Detto questo c’è da osservare che siamo pieni di musica. Non oso immaginare quanti dischi, singoli e tentativi di sfondare escano in un anno e mi sono fatto un’idea di quale atroce mondo sia quello dell’industria discografica leggendo Uccidi i tuoi amici di John Niven (un romanzo Einaudi moooolto Millennial), quindi non è facile emergere.

Con questa premessa mi approccio agli È per caso. Non sono un precisino ma una critica la devo fare. Non credo che esista un nome più sbagliato nel 2020 di È visto che se digiti questa lettera sui motori di ricerca non succede niente e se sei così ardito da aggiungere l’aggettivo “musica” sulla stringa di Google, trovi Musica è di Eros Ramazzotti.
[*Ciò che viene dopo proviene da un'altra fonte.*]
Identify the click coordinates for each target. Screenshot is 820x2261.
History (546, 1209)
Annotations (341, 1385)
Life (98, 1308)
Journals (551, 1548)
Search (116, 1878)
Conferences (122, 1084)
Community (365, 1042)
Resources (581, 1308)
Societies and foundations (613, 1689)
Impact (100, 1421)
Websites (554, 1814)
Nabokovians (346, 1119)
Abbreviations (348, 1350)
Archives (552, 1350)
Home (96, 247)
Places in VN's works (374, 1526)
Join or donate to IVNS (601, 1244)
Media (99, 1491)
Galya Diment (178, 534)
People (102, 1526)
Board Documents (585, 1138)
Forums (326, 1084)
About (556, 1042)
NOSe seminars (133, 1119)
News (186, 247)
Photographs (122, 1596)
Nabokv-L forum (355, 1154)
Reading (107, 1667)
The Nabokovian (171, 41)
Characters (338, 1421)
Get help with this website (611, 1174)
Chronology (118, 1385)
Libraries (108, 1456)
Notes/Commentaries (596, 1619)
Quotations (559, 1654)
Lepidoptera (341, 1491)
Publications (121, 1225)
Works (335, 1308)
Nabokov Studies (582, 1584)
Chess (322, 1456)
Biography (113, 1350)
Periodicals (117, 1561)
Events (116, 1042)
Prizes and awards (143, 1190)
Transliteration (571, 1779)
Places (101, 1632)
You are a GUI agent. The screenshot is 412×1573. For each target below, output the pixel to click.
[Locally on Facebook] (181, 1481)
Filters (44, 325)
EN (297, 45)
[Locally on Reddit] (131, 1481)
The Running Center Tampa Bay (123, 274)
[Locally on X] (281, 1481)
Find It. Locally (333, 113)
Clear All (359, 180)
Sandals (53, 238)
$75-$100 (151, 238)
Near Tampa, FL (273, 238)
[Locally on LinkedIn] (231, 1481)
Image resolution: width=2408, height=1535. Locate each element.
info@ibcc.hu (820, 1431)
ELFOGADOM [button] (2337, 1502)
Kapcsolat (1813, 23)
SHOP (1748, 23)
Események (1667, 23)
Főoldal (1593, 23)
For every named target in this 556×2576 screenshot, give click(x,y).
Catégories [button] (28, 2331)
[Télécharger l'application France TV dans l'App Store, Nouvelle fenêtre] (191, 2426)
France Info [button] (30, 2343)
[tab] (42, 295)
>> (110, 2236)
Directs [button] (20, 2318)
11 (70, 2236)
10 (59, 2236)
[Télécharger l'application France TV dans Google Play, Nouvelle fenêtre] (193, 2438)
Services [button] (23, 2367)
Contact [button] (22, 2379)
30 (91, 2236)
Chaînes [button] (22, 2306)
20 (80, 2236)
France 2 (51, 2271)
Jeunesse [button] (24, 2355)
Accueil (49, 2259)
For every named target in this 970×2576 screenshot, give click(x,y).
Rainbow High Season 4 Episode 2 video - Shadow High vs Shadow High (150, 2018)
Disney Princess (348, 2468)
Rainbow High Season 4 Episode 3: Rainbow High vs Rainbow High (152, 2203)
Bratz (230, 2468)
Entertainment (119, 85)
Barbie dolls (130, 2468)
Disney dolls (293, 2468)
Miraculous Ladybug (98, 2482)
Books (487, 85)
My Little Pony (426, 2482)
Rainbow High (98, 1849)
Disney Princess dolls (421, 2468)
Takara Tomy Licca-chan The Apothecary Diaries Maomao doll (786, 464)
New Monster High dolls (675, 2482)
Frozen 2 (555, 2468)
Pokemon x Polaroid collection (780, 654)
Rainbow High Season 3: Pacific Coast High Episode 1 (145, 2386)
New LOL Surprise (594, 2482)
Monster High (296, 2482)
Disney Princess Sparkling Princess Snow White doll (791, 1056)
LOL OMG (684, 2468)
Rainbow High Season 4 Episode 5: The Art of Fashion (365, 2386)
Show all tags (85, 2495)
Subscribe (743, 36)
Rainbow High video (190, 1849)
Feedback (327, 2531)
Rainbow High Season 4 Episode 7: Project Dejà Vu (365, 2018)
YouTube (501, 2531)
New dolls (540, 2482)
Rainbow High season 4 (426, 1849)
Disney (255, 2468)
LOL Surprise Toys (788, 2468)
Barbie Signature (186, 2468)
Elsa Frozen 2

Ma sorvoliamo.

Gli È sono un duo di “eclettici e nuovi romantici”, come si autodefiniscono Leonardo e Simone aggiungendo una descrizione che voglio citare per intero: «mare, scogli, isole, neorealismo, Milano, la Apple, il minimalismo estetico, il barocco e il lusso, gli strumenti e gli emulatori, il pianoforte e il computer». Queste poche righe, ardite e sfrontate, sono tuttavia oneste. Simone e Leonardo sono questo e ce lo dicono con un unico pezzo pubblicato. Un singolo in pratica. Mi piace come scelta.

Si tratta di Tra il dire e il fare, canzone manifesto spiegata bene ancora dai due (in uscita venerdì 26 giugno), che sanno usare le parole e nella pagina web promettono: «il fine definitivo è la canzone pop, intesa come brano iconico, complessa nella sua semplicità e con grande forza comunicativa».

Il pezzo inizia con un riff dolce di pianoforte, mixato bene, sorprendentemente bene. I ragazzi sono figli del loro tempo, di Tommaso Paradiso e dei Baustelle, della musica italiana degli ultimi trent’anni. Il testo dice tutto dell’amore secondo un millennial: «e tutte quelle cose strane che fai, ti alzi presto e fai yoga alle sei. Milano è piena di coglioni lo sai, anche stasera forse non riuscirai». Devo ammettere che fino a questo punto ero rimasto colpito.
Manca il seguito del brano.